The government, through the Ministry of Communications and Digitalisation, has committed about €155 million to supplement universal service funds to boost broadband services in rural areas and narrow the digital divide.
This forms part of efforts to bridge the gap in the telecommunication network connectivity.
The sector minister, Ursula Owusu-Ekuful, made the disclosure yesterday during the 2022 WTDC roundtable discussion in Rwanda.
According to her, 2,016 project cell sites are being built across the country to connect about three million Ghanaians by 2023.
She also revealed that a similar amount will be committed for the second phase, once the current phase of the Rural Telephony and Digital Inclusion Project is completed.
Ghana, the Minister said, has pledged an open spectrum policy to facilitate the usage of any technology to connect more than 6,000 villages across the country.
Under the programme, three million Ghanaians will be connected by 2023, in addition to building the shared infrastructure for rural connectivity.
“We have mandated and are implementing a national roaming policy for any user to access broadband and emergency call services in our rural, unserved and underserved communities, regardless of their service provider,” she said.
Mrs Owusu-Ekuful further reiterated Ghana’s commitment to enhance digital skills to empower the citizens to develop and utilise digital solutions to address social and economic challenges.
She recounted how the government has committed about $2.6 million to add two innovation centres for the training of at least 3,000 people by 2024.
The Girls in ICT programme, the Minister noted, which was initially targeted at 1,000 female students from selected basic schools, has been up-scaled to 5,000 girls who have begun training in five regions.

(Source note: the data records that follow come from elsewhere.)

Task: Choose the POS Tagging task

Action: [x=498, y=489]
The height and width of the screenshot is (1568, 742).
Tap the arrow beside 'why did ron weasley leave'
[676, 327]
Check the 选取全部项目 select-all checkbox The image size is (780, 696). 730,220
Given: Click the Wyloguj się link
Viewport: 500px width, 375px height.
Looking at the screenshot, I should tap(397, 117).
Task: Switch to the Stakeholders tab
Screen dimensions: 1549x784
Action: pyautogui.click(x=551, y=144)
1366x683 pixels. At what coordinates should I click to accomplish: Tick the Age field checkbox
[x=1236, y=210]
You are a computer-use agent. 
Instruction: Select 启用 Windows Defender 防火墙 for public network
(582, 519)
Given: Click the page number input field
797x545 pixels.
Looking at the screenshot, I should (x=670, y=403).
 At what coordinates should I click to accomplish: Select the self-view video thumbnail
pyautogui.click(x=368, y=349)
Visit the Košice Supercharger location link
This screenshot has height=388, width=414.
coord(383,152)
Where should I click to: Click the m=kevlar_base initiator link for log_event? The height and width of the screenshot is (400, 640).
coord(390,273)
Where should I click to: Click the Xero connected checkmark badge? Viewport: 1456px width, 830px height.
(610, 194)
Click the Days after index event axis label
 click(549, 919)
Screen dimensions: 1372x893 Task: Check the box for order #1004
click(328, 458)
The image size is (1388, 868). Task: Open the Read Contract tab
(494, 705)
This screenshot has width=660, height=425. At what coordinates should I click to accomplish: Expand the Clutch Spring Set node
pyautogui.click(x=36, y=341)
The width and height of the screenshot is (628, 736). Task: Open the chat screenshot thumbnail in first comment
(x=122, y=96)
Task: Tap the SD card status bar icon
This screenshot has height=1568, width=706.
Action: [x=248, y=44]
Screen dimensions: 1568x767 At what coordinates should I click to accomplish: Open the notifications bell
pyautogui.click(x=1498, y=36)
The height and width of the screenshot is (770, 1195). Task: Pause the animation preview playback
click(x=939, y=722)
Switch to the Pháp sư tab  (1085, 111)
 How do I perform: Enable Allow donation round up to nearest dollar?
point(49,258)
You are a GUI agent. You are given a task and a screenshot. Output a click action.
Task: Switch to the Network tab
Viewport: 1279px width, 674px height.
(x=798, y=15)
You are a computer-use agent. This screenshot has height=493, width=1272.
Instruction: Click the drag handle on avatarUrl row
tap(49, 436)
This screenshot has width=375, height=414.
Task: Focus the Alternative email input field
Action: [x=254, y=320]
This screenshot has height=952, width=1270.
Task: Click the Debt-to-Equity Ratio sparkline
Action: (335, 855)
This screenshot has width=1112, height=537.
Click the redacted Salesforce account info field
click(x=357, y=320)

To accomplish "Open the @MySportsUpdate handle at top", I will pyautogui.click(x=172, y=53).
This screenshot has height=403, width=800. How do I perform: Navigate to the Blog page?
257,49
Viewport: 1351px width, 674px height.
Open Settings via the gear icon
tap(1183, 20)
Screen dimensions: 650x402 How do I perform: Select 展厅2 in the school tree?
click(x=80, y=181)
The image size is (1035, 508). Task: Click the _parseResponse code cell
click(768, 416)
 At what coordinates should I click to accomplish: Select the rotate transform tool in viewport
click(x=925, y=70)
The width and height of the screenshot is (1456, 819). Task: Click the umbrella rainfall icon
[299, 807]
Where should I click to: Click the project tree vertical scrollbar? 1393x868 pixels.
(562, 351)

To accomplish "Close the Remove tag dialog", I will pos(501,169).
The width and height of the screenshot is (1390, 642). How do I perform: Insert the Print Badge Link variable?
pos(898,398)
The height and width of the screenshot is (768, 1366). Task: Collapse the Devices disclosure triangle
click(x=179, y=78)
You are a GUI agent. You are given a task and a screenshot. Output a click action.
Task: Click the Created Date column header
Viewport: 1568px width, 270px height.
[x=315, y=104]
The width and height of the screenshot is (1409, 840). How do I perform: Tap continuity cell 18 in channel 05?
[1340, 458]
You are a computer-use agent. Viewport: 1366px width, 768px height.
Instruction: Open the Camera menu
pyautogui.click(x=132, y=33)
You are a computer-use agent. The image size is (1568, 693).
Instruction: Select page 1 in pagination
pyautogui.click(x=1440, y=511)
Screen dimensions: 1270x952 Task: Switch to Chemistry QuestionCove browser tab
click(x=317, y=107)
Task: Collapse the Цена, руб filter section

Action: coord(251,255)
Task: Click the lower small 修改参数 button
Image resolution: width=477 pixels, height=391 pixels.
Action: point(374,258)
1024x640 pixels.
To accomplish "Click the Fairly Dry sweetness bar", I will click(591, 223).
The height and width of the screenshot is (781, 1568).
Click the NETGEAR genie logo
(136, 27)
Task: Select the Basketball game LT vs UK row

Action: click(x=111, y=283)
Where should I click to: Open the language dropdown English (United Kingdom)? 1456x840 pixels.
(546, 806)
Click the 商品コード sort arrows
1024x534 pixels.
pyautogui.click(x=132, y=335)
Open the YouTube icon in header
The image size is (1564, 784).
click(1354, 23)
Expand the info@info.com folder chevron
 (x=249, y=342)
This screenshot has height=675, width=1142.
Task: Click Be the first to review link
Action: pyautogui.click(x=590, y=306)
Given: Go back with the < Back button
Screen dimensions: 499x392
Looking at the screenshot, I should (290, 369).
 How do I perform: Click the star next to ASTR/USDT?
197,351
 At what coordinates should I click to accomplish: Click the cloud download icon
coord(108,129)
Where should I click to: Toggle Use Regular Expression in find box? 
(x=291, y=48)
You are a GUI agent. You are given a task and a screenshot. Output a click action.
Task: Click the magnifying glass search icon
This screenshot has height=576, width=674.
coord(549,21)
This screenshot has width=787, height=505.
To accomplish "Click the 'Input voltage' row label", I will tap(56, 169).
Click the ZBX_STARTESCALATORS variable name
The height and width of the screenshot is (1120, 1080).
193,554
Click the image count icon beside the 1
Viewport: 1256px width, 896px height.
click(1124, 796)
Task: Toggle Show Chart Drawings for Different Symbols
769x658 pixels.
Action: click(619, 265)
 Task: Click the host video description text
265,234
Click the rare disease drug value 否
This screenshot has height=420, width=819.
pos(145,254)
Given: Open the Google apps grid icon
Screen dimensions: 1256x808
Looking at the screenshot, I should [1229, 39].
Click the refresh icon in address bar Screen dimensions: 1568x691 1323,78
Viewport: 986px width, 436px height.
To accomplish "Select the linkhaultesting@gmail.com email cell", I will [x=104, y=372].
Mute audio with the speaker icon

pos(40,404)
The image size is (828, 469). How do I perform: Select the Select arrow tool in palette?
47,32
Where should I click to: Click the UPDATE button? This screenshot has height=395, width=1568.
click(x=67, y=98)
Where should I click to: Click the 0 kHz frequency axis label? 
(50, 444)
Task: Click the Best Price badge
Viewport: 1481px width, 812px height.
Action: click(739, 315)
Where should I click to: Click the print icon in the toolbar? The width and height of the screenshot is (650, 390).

It is expected that an equal number of young women will be trained at the tertiary level.
She disclosed that Ghana has an agreement with SMART Africa Alliance, “working through the Smart Africa digital Academy, to train up to 22,000 persons by 2023.”
According to the Minister, Ghana’s Universal Access and Service Fund Administration operates over 220 Community ICT Centres (CICs) across rural communities with a programme to build capacity, offer skills training as well as advisory services.
Ghana is collaborating with the ITU and NORAD to train more than 14,000 individuals by 2023, utilising the network of CICs.
A total of 220 CICs have been put in place to train 105,600 persons annually, with government seeking collaboration with partners and financiers to expand the space to deliver digital skills to at least 200,000 persons by 2024.